[[ Given records open ]]

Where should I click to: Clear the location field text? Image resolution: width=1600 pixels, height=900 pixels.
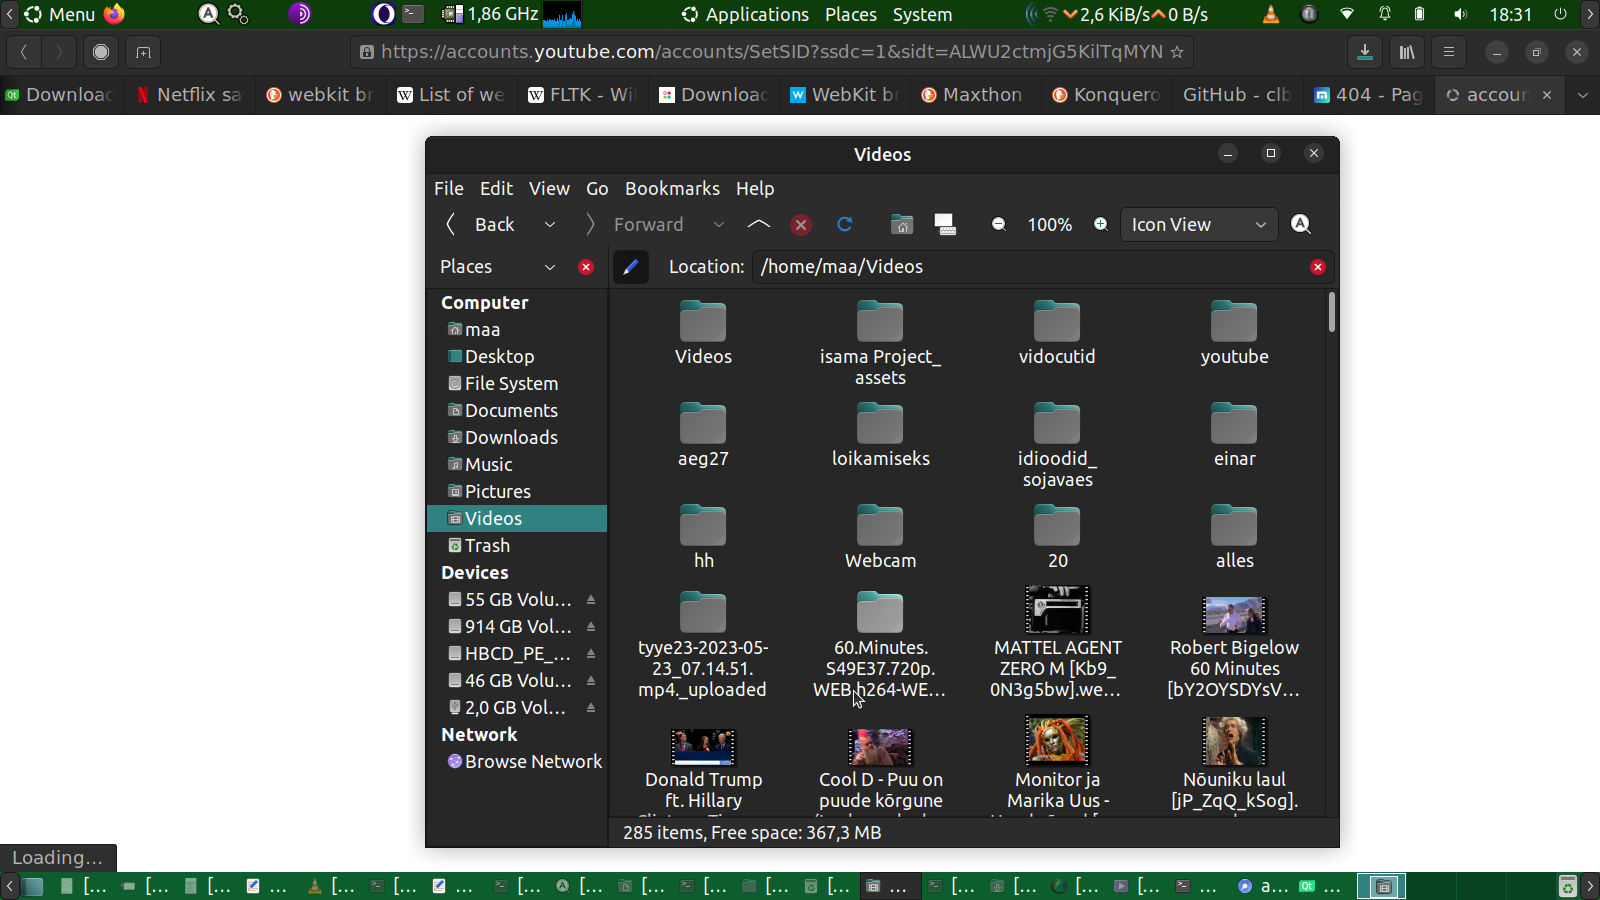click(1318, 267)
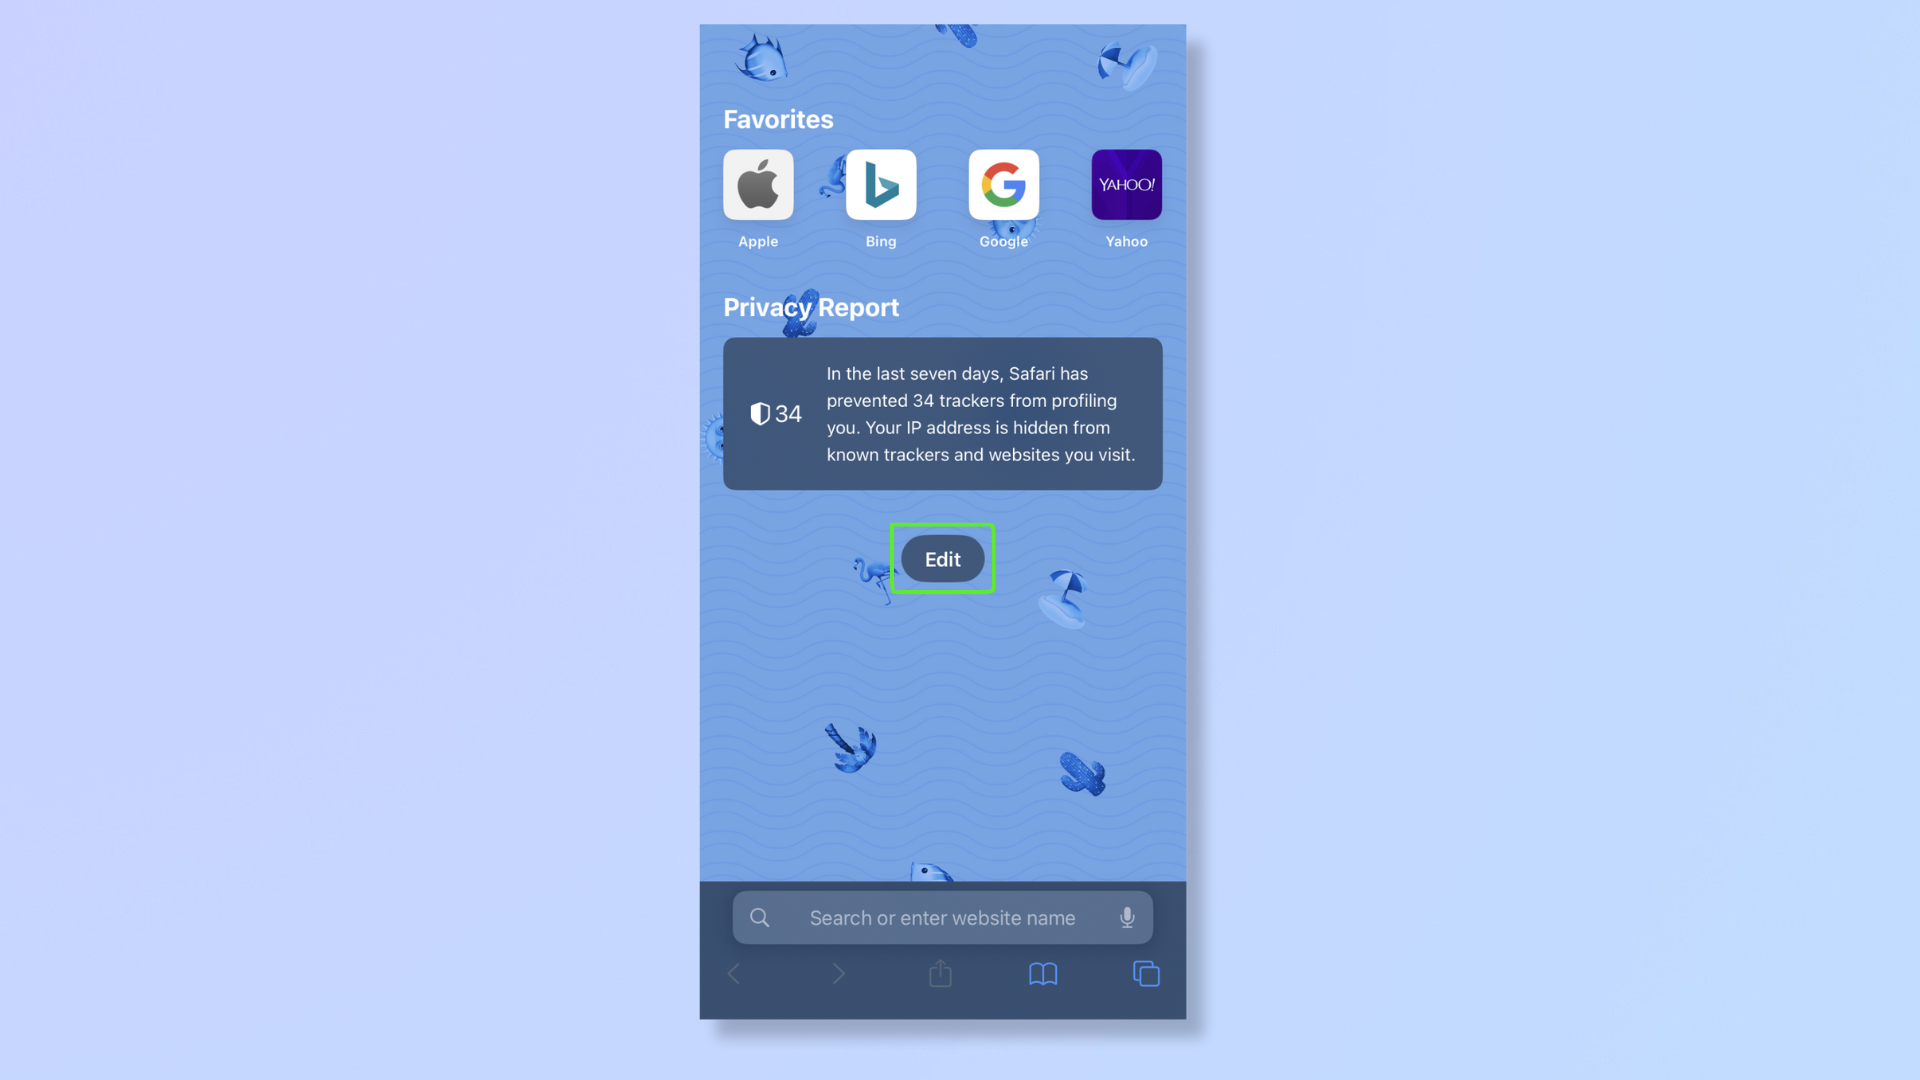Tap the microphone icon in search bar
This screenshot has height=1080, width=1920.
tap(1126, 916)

[[ Given records closed ]]

▶ **Task prompt**
Line for line, restate the data above and omit every picture.

▶ **Task answer**
Where should I click to: Clear the location field text? Image resolution: width=1600 pixels, height=900 pixels.
click(1318, 267)
Tap the microphone icon in search bar
This screenshot has height=1080, width=1920.
tap(1126, 916)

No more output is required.